PAGE EXCERPT |
◇ ◇ ◇ ◇ ◇
Somewhere on Earth there are thunderstorms raging with brilliant flashes of lightning and deafening rumbles of thunder unleashing torrents of rain. It is not hard to ponder whether other planets that have clouds and storms may also have lightning. Imagine lightning flashing in blazing hot acid skies above a scorched Venera lander on Venus; lightning flashing between towering red clouds on Jupiter; lightning flashing in white anvil storm clouds with Saturn’s rings arcing above them in the distance; or lightning flashing off a vast sea during a frigid lake effect methane rain squall on Titan. These alien sights may be happening for real!
There are three signatures of lightning or ways that it can be detected. The most obvious is optical emission or simply the brilliant flash from the intense heating of the channel it makes in the atmosphere. Planetary lightning can be photographed with a simple camera much in the same way as on Earth. Voyager 1 managed to do exactly that when it flew past the night side of Jupiter during March 1979 and photographed numerous flashes. Jupiter’s lightning is super powerful in part due to the planet’s enormous size and its powerful magnetic field, and therefore is larger and far brighter than Earth’s lightning, which made it easier for Voyager 1 to image the flashes. More-sensitive equipment is necessary to image lightning on the other planets. A camera would have to be tuned to a certain spectrum depending on which planet was being explored. Earth’s lightning spectrum is strongest in the infrared nitrogen absorption line and the green excitation oxygen line which makes sense since these are the primary gases in our atmosphere. These filters can be used to detect lightning during the day from satellites. The green oxygen excitation line can also be used for Venus with its dense carbon dioxide atmosphere. Jupiter, Saturn, Uranus, and Neptune are predicted to emit in the red spectrum due to their dominant hydrogen atmospheres.
Radio emission is another signature that is familiar when trying to listen to AM radio during a thunderstorm. The ionized channel of lightning acts like an antenna for broadband radio emissions, known as sferics. The strength and duration of each burst of static corresponds to the size and length of the flash, and its proximity to the receiver. Detection is not directly possible in space; therefore, it can only be made within the atmosphere, or from the surface, close to the flash. Whistlers are very low frequency radio waves generated by lightning that are guided along magnetic field lines and are detected by spacecraft either orbiting the planet or flying through its magnetic field.
The third signature is the one that seems to scare us the most. Acoustic signals, fondly known as thunder, are caused by atmospheric pressure waves created by the heated lightning channel. Thunder can only be heard within the atmosphere so it can only be detected by atmospheric probes such as a balloon, drone, surface lander or rover. Sound cannot propagate through the vacuum of space; therefore, a spacecraft in orbit or flying by cannot detect it. The probe must be close to the lightning since sound waves diminish with increasing distance. Thunder may sound different on each planet, but the same physics still applies. The thickness and temperature of the atmosphere will affect the characteristics of thunder along with the landscape and cloudscape.
◇ ◇ ◇ ◇ ◇
DATASET EXCERPT |
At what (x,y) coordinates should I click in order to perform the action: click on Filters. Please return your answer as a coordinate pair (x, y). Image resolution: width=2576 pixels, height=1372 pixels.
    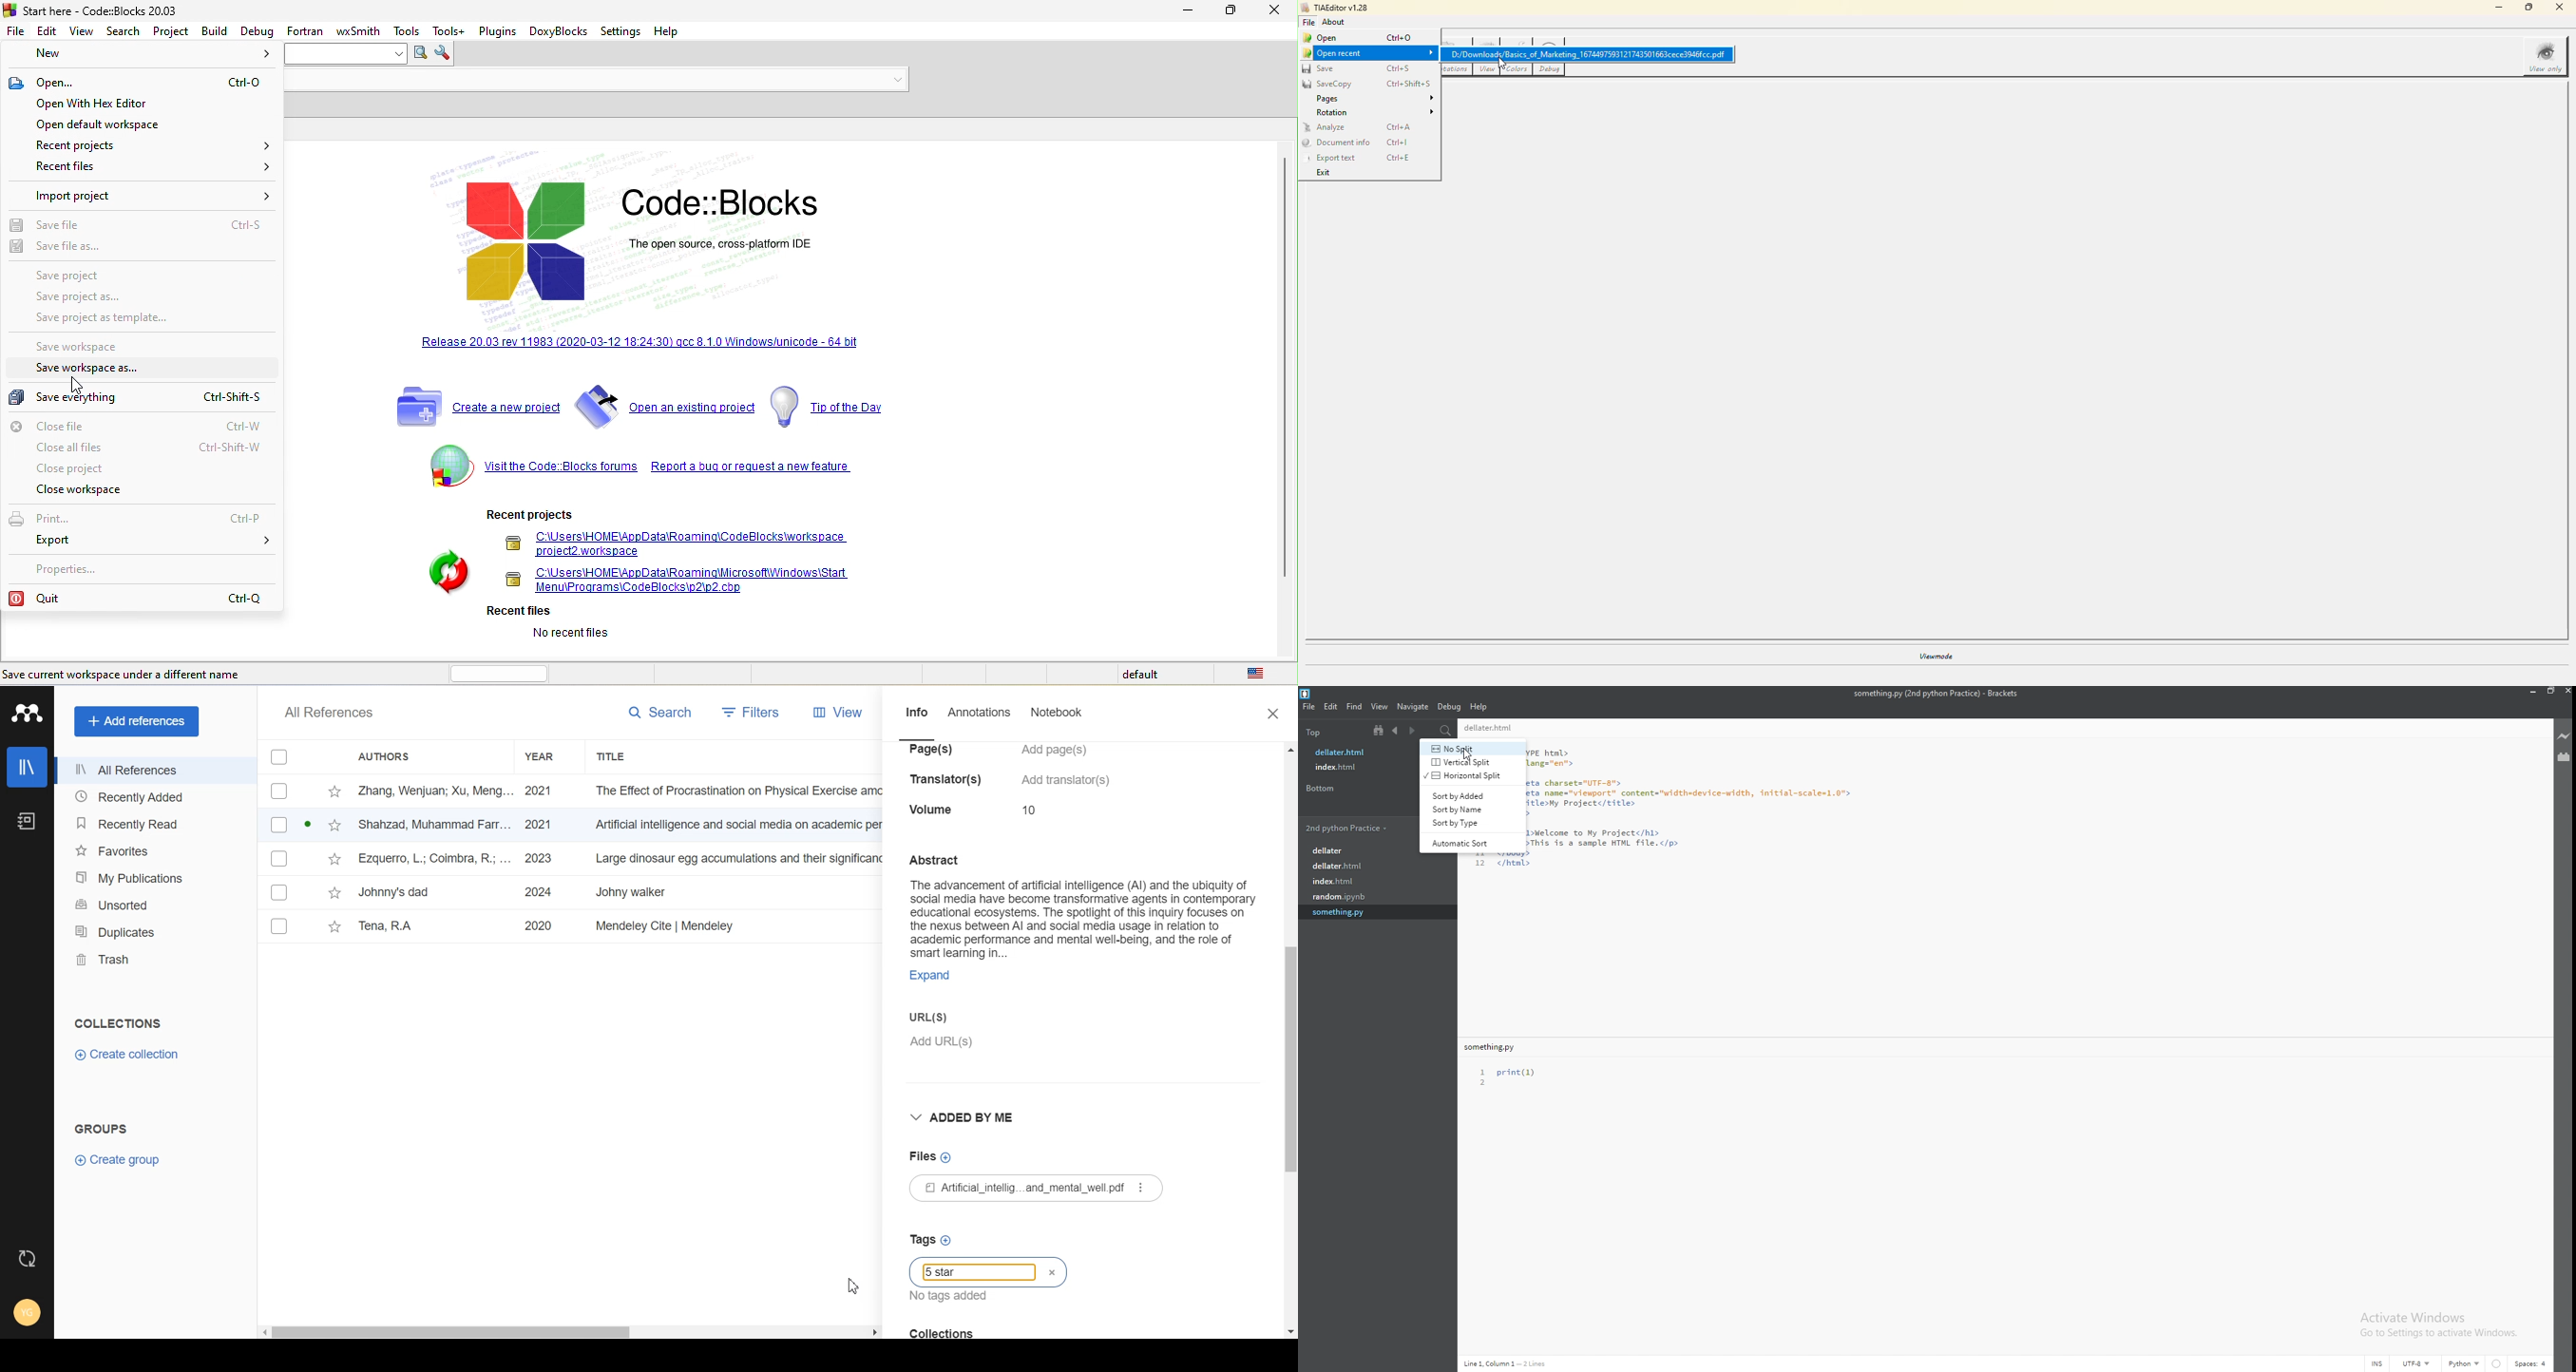
    Looking at the image, I should click on (746, 714).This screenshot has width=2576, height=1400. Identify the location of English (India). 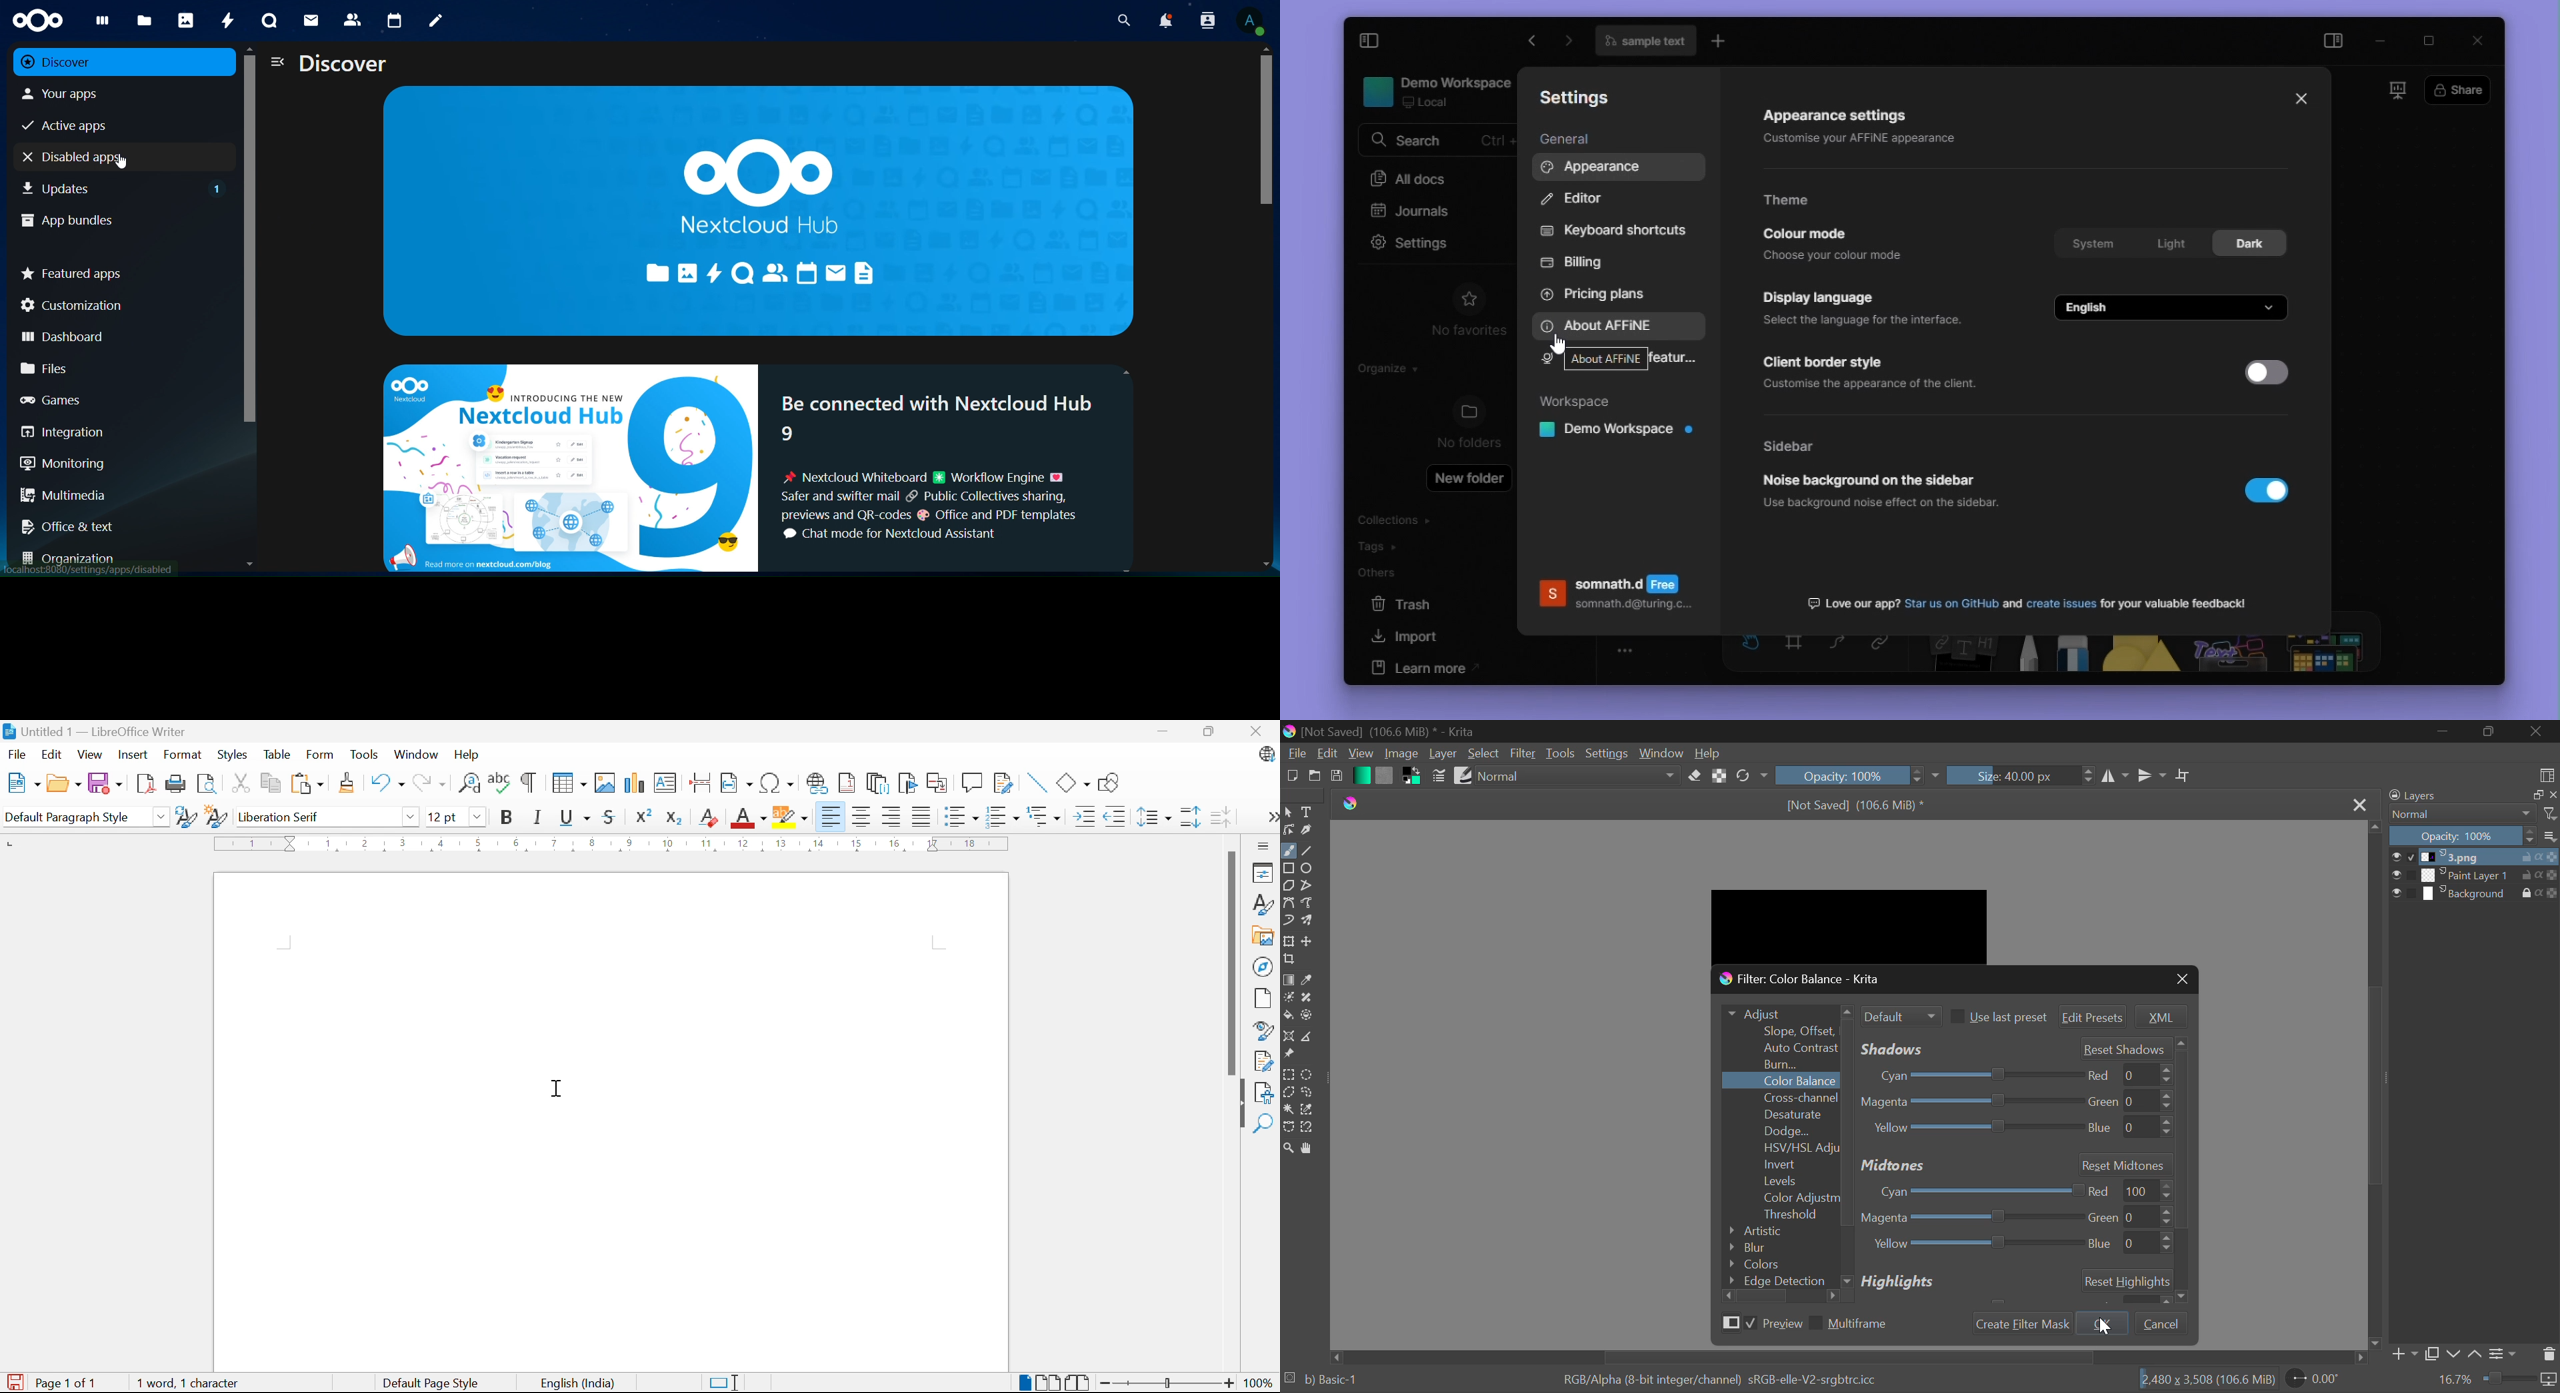
(576, 1383).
◇ ◇ ◇ ◇ ◇
WHAT NEEDS TO BE DONE | Copy the passage on planetary lightning word for word, starting at "Radio emission is" and ending at "its magnetic field.".

OUTPUT |
Radio emission is another signature that is familiar when trying to listen to AM radio during a thunderstorm. The ionized channel of lightning acts like an antenna for broadband radio emissions, known as sferics. The strength and duration of each burst of static corresponds to the size and length of the flash, and its proximity to the receiver. Detection is not directly possible in space; therefore, it can only be made within the atmosphere, or from the surface, close to the flash. Whistlers are very low frequency radio waves generated by lightning that are guided along magnetic field lines and are detected by spacecraft either orbiting the planet or flying through its magnetic field.